Reading passage:
┌──

# Embarressing Horse Show Moments!



## 40232 (Jan 10, 2013)

Wow, I'm surprised this is empty. Lol. So I will just post another one of my stories.

Me and my horse did 2-man, two weekends in a row. I was the person at the far end to run back. Little did I know that my horses brakes turned off once his huntseat bit was out and his running bit it. We took off once we got the stick and expecting him to turn on his own when he got to the fence, I kept pushing for more speed. Probably 10 feet before I hit the gate I had that ...oh crap... Moment.. And he slammed into the gate! I had my leg pinned in between the gate, and many people screamed. I was fine. The gate handler was a very, very attractive young man who volunteered. He was as surprised as me when my horse ran into the gate.. He retired from his post before the next show. That's how the first dent got there.

The weekend after we did the same class. I had a new game plan, I had his spurs on so I had something to push him away from the gate. Long story short, it didn't work. He ran into the gate again, where I almost flew over this time. The girl gate handler didnt see me coming and I had to scream at her to move.

HUGE EMBARESSMENT


----------



## Fulford15 (Oct 17, 2012)

Personally, I can not recall any of my own. 
A girl I was giving lessons too on my horse had an embarrassing moment though. 

It was her first Hunter/Jumper show and I entered her in cross rails... While my mom was taking a video of her and I was waiting on the side lines, we soon discovered when she was posting, you could see a flash of lime green... yup her jodphurs had ripped and her bright lime undies were showing... Poor girl, she came out of the ring, as we told her to get off and cover up she was announced that she had won the class!! What an awkward moment LOL. :shock:


----------



## DieselPony (Jul 26, 2010)

I don't show so don't have many. But I don't show because I've never been successful at it! 

My first show was a 4-H one and I had the old, calm, been showing for years horse. But I guess my nerves and her not showing for 3 years prior caused some issues. Waiting to go into the ring she backed up into every single horse. Like shoved them back. Every single horse.

└──

Extracted information:

┌──

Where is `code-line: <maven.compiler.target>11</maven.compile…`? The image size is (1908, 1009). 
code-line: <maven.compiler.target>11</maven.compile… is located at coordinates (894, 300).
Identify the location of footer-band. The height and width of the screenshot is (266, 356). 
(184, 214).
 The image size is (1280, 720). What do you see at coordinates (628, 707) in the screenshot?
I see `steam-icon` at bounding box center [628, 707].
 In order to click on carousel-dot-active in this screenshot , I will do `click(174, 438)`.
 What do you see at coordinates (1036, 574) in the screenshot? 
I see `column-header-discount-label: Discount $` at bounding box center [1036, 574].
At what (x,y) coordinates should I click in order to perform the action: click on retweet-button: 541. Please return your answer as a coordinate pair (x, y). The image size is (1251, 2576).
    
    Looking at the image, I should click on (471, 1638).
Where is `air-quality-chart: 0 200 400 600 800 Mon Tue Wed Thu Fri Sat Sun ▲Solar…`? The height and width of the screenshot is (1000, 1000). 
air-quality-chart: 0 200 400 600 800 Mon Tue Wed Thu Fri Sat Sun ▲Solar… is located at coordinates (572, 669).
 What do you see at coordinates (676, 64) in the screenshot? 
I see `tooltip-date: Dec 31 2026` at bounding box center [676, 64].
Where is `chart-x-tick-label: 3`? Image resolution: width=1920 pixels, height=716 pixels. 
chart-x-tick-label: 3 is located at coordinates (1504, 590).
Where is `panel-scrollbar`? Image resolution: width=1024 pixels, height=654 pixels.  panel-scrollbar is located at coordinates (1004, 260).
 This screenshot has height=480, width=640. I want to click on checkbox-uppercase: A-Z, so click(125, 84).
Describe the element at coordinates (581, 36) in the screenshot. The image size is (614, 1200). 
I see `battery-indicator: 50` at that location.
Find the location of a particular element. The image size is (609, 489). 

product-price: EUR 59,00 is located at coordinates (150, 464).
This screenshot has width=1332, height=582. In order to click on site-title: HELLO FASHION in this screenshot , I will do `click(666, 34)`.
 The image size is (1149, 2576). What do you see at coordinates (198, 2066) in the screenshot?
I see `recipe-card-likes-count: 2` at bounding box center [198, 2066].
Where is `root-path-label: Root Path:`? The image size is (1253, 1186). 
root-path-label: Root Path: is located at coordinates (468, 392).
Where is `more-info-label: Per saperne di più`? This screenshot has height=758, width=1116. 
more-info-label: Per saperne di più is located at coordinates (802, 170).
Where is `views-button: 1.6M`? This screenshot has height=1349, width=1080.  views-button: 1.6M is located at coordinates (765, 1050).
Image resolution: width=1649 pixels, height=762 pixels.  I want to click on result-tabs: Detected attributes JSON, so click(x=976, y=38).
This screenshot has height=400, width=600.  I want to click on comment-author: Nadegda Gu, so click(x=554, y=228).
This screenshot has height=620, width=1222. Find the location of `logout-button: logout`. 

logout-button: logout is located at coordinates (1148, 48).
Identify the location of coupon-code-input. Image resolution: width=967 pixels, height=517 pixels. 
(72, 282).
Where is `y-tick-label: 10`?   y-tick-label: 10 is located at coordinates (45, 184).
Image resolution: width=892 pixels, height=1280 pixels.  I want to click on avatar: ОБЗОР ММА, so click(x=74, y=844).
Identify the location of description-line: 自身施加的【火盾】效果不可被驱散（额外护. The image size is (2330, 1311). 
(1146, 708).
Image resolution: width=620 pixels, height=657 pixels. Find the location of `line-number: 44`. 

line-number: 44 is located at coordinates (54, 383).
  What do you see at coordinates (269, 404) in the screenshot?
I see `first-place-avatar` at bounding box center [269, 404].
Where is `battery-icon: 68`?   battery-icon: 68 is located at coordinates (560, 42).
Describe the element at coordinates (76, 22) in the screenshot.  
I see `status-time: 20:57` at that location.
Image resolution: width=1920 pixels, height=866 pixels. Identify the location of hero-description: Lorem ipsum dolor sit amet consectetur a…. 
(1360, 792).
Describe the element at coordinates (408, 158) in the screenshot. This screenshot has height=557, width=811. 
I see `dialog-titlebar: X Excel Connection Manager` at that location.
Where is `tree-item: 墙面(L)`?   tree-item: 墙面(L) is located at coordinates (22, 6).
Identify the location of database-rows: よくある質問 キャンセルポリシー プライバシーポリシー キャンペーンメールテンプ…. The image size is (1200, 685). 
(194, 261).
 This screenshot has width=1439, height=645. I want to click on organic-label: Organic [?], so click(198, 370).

└──

Required tasks:
[1] Please switch "Where is" to "Locate" in the records, starting at the first line of the records and ending at the line that contains "This screenshot has height=480, width=640.", and give those lines back with nothing else changed.
[2] Pick up the thread on embarrassing horse show moments and continue it from its last sentence.
The records are unrelated to the forum thread.

Responses in order:
[1]
Locate `code-line: <maven.compiler.target>11</maven.compile…`? The image size is (1908, 1009). 
code-line: <maven.compiler.target>11</maven.compile… is located at coordinates (894, 300).
Identify the location of footer-band. The height and width of the screenshot is (266, 356). 
(184, 214).
 The image size is (1280, 720). What do you see at coordinates (628, 707) in the screenshot?
I see `steam-icon` at bounding box center [628, 707].
 In order to click on carousel-dot-active in this screenshot , I will do `click(174, 438)`.
 What do you see at coordinates (1036, 574) in the screenshot? 
I see `column-header-discount-label: Discount $` at bounding box center [1036, 574].
At what (x,y) coordinates should I click in order to perform the action: click on retweet-button: 541. Please return your answer as a coordinate pair (x, y). The image size is (1251, 2576).
    
    Looking at the image, I should click on (471, 1638).
Locate `air-quality-chart: 0 200 400 600 800 Mon Tue Wed Thu Fri Sat Sun ▲Solar…`? The height and width of the screenshot is (1000, 1000). 
air-quality-chart: 0 200 400 600 800 Mon Tue Wed Thu Fri Sat Sun ▲Solar… is located at coordinates (572, 669).
 What do you see at coordinates (676, 64) in the screenshot? 
I see `tooltip-date: Dec 31 2026` at bounding box center [676, 64].
Locate `chart-x-tick-label: 3`? Image resolution: width=1920 pixels, height=716 pixels. 
chart-x-tick-label: 3 is located at coordinates (1504, 590).
Locate `panel-scrollbar`? Image resolution: width=1024 pixels, height=654 pixels.  panel-scrollbar is located at coordinates (1004, 260).
 This screenshot has height=480, width=640. I want to click on checkbox-uppercase: A-Z, so click(125, 84).

[2]
Of course 13 year old me with no adult supervision had no clue what to do so once I quit fighting her she walked happy as a clam back to the trailer. 

Second show I ever went to, I was the one with the bucker in every single class. And everyone knew the pony I was riding too and he was not normally a bucker. Never did find out when peeved him so much that day.

And my third and final show. It was just an exposure test for my mare so we only did showmanship. Everything was going awesome asides from me messing up on which side to stand depending on where the judge was.
And then the judge came up to me and my mare. And my mare bite her. Nothing hard, it was more a "hey, give me food" sleeve grab.
Thankfully the judge just laughed and she left me a note saying I should wait until my mare has grown enough to show (my mare was 5 at this time, figured she could handle it haha). The bf was then given crap because he saw it and fessed up that he was still hand feeding her treats behind my back.


----------



## 40232 (Jan 10, 2013)

Fulford15 said:


> Personally, I can not recall any of my own.
> A girl I was giving lessons too on my horse had an embarrassing moment though.
> 
> It was her first Hunter/Jumper show and I entered her in cross rails... While my mom was taking a video of her and I was waiting on the side lines, we soon discovered when she was posting, you could see a flash of lime green... yup her jodphurs had ripped and her bright lime undies were showing... Poor girl, she came out of the ring, as we told her to get off and cover up she was announced that she had won the class!! What an awkward moment LOL. :shock:



Oh my gosh! XD


----------



## texasgal (Jul 25, 2008)

I had a gelding that always Always ALWAYS pee'd in the lineup after a class...

Really?


----------



## 40232 (Jan 10, 2013)

texasgal said:


> I had a gelding that always Always ALWAYS pee'd in the lineup after a class...
> 
> Really?


My horse used to me the moment we stepped in the ring, right in front of the stands. I swear he was doing it for attention!


----------



## goeventing (Dec 2, 2012)

i will share a humerous series of pictures in response to this thread. 

my question is... HOW THE HECK DID I STAY ON?!

"climbing" back into the saddle after literally falling half off when my horse red refused a liverpool at a local jumper show.


----------



## 40232 (Jan 10, 2013)

goeventing said:


> i will share a humerous series of pictures in response to this thread.
> 
> my question is... HOW THE HECK DID I STAY ON?!
> 
> "climbing" back into the saddle after literally falling half off when my horse red refused a liverpool at a local jumper show.


That is amazing!:shock:


----------



## goeventing (Dec 2, 2012)

KylieHuitema said:


> That is amazing!:shock:


"i've yet to fall off at a show and i'm not starting now!"


----------



## 40232 (Jan 10, 2013)

goeventing said:


> "i've yet to fall off at a show and i'm not starting now!"


Basically the thing I live by!

My above post about smashing into a gate, literally, right before the class, I said "I still haven't had any near falls at shows, I want a hard ride for once" and that's what I got! :rofl:


----------



## amberly (Dec 16, 2012)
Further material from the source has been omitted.